- Film poster
- Directed by: Sabine Krayenbühl Zeva Oelbaum
- Produced by: Zeva Oelbaum
- Starring: Tilda Swinton; Rose Leslie; Paul McGann; Helen Ryan; Christopher Villiers; Lucy Robinson; Rachael Stirling;
- Cinematography: Gary Clarke Petr Hlinomaz
- Edited by: Sabine Krayenbühl
- Music by: Paul Cantelon
- Distributed by: Vitagraph Films
- Release dates: October 6, 2016 (Beirut); June 2, 2017 (United States);
- Running time: 95 minutes
- Countries: United Kingdom United States France
- Languages: English Arabic

= Letters from Baghdad =

Letters from Baghdad is a 2016 documentary film about the life and work of Gertrude Bell. It was executive produced by Tilda Swinton, who also provides voiceover work as Bell.

==Synopsis==
The film chronicles the work of Gertrude Bell, an Englishwoman and archeologist, living in Arabia in the early 20th century.

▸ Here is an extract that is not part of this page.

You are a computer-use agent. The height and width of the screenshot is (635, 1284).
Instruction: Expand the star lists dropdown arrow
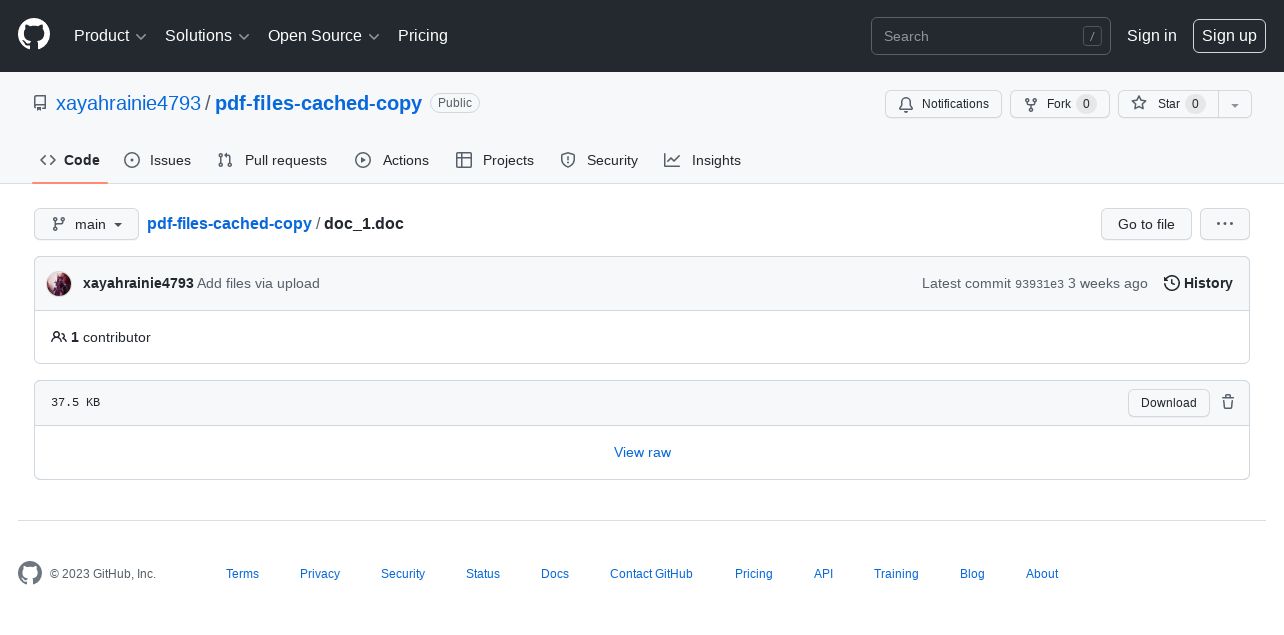1235,104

Her work helped to shape the Arab nation in the aftermath of World War I and the collapse of the Ottoman Empire, including the partition of the Ottoman Empire and establishment of the Kingdom of Iraq.

==Cast==

===Voice-overs===
- Tilda Swinton as Gertrude Bell (older)
- Rose Leslie as Gertrude Bell (younger)
- Paul McGann as Henry Cadogan (son of Frederick William Cadogan)
- Pip Torrens as 'Dick' Doughty-Wylie
- Robert Ian Mackenzie as Winston Churchill
- Richard Poe as Standard Oil Man
- Nicholas Hunt as British ambassador to Turkey Louis du Pan Mallet
- Peter Day as Lord Cromer

===Talking heads===
- Eric Loscheider as T. E. Lawrence (Lawrence of Arabia)
- Helen Ryan as Lady Florence Bell
- Rachael Stirling as Vita Sackville-West
- Christopher Villiers as Sir Leonard Woolley
- Lucy Robinson as Lady Molly Trevelyan
- Elizabeth Rider as Lady Elsa Richmond
- Michael Higgs as Brigadier Sir Gilbert Clayton
- Joanna David as Janet E. Courtney
- Jürgen Kalwa as German ambassador Friedrich Rosen
- Tom Chadbon as Valentine Chirol
- Simon Chandler as David George Hogarth
- Andrew Havill as British High Commissioner in Baghdad Percy Cox
- Anthony Edridge as Arnold Wilson
- Michelle Eugene as Dorothy Van Ess (wife of John van Ess)
- Mark Meadows as military governor of Baghdad Frank Balfour

==Reception==
Letters from Baghdad received mostly positive reviews from critics. On Metacritic the film has a score of 71% based on reviews from 12 critics.

Jay Weissberg of Variety both complimented the effort and questioned the historical omissions that might taint the portrait of their subject: "Getting Swinton on board doing double duty as voiceover actor and executive producer was a wise marketing decision, while the involvement of Thelma Schoonmaker and Kevin Brownlow assured appropriate attention would be given to the artistic and archival sides. The film also features staged talking heads speaking words sourced from letters and journals. Absent however is any hint of Edward Said's accusation of Orientalism that's intermittently colored modern assessments of Bell's crucial role in the foundation of modern Iraq; also missing are any negative assessments by her Arab contemporaries. Viewers attuned to chronology may object to the way footage from different eras is mixed together – the visuals accompanying a 1918 letter are certainly not from 1918 – yet that kind of criticism could be considered pedantic. The bottom line is that Oelbaum and Krayenbühl have fleshed out a complex, fascinating figure, and after a successful festival career, it's good to see 'Letters' getting its due via limited release."